*The tasks*:
A – In the Lagom Message Broker API excerpt, duplicate word for word the part that opens with the words containing "The Lagom Message" and closes with "its service descriptor.".
B – According to the Lagom Message Broker API excerpt, where must a service declare a topic before publishing data to it?

BEGIN Excerpt to read

Message Broker API

§Message Broker API

The Lagom Message Broker API provides a distributed publish-subscribe model that services can use to share data via topics. A topic is simply a channel that allows services to push and pull data. In Lagom, topics are strongly typed, hence both the subscriber and producer can know in advance what the expected data flowing through will be.

§Declaring a topic

To publish data to a topic a service needs to declare the topic in its service descriptor.

import com.lightbend.lagom.javadsl.api.*;
import com.lightbend.lagom.javadsl.api.broker.Topic;

import static com.lightbend.lagom.javadsl.api.Service.*;

public interface HelloService extends Service {
  String GREETINGS_TOPIC = "greetings";

  @Override
  default Descriptor descriptor() {
    return named("helloservice")
        .withCalls(
            pathCall("/api/hello/:id", this::hello), pathCall("/api/hello/:id", this::useGreeting))
        // here we declare the topic(s) this service will publish to
        .withTopics(topic(GREETINGS_TOPIC, this::greetingsTopic))

END Excerpt to read
BEGIN Material provided

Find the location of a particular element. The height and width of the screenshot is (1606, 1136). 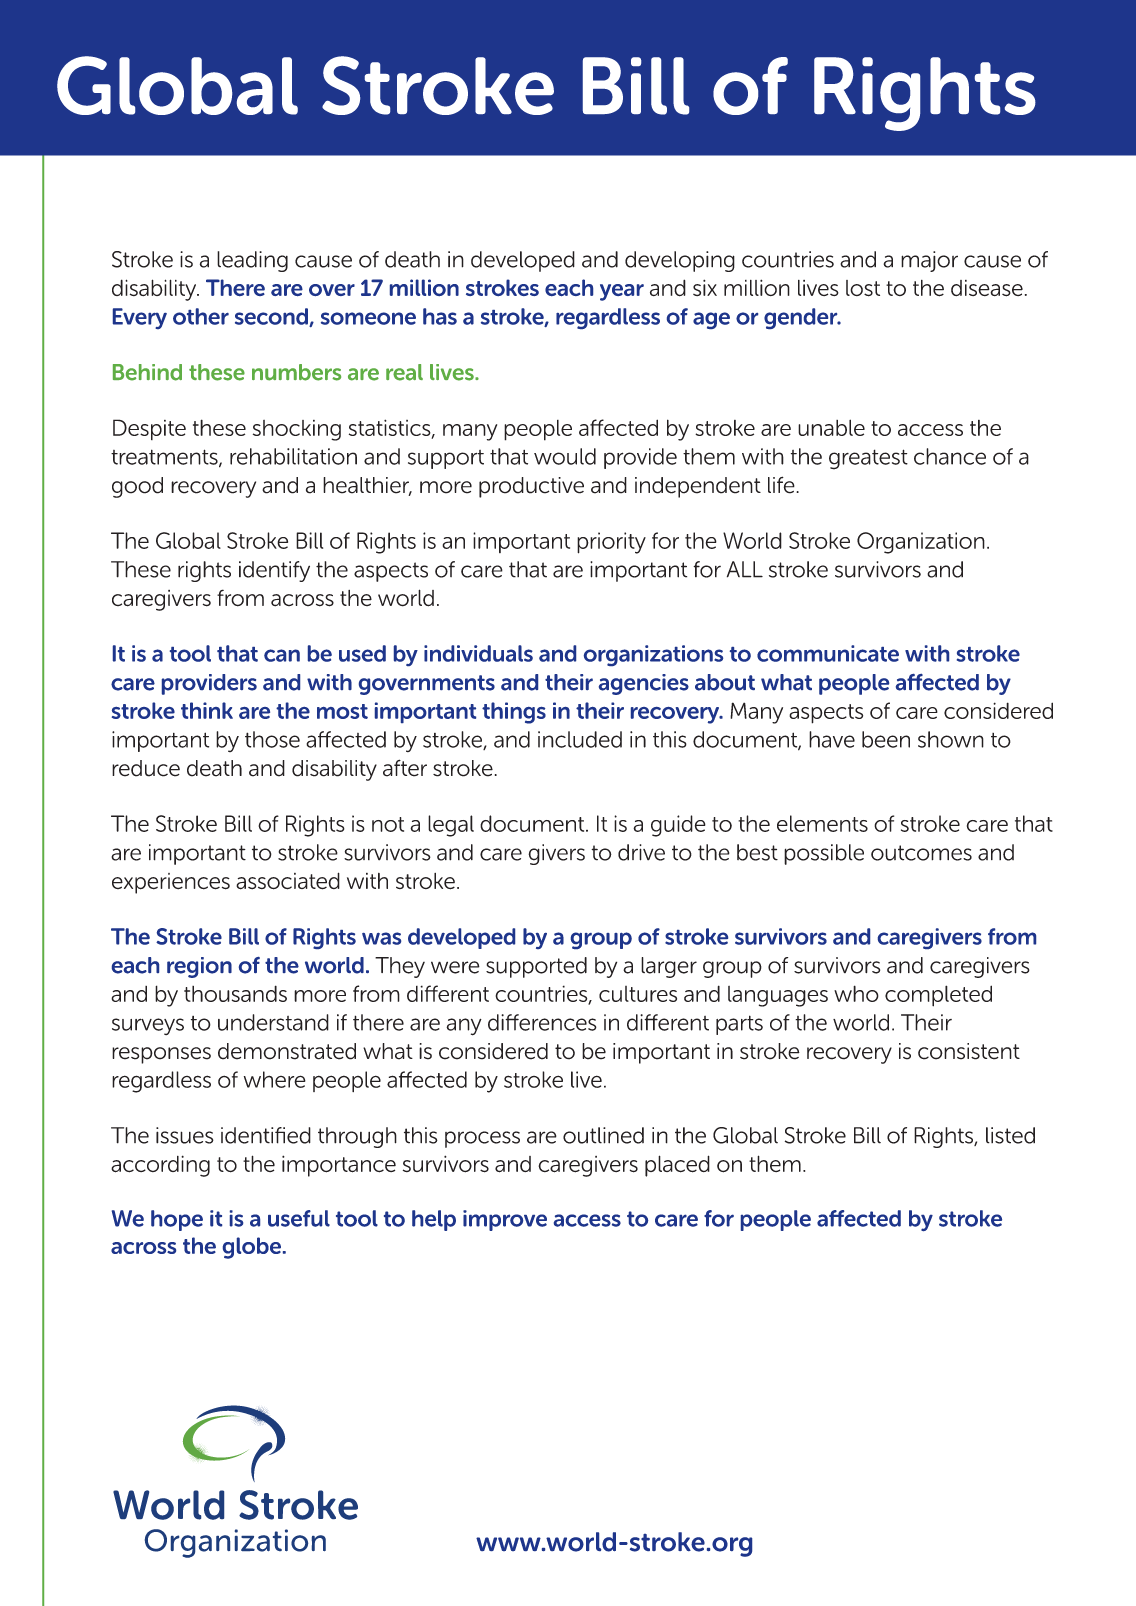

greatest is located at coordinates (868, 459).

END Material provided
BEGIN Material provided

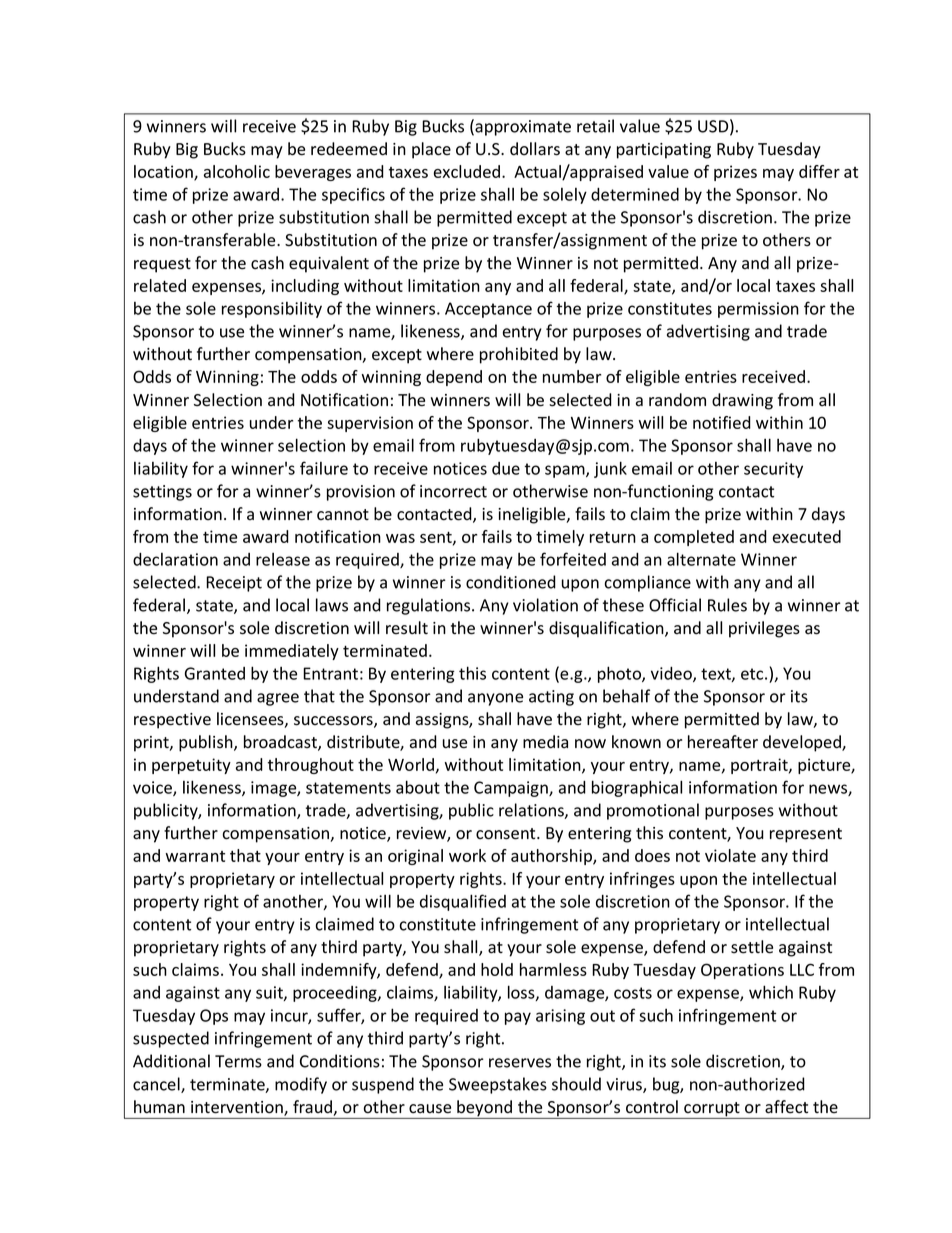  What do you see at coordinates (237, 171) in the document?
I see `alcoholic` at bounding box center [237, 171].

END Material provided

*Solution set*:
A –
The Lagom Message Broker API provides a distributed publish-subscribe model that services can use to share data via topics. A topic is simply a channel that allows services to push and pull data. In Lagom, topics are strongly typed, hence both the subscriber and producer can know in advance what the expected data flowing through will be.

§Declaring a topic

To publish data to a topic a service needs to declare the topic in its service descriptor.

B – In its service descriptor.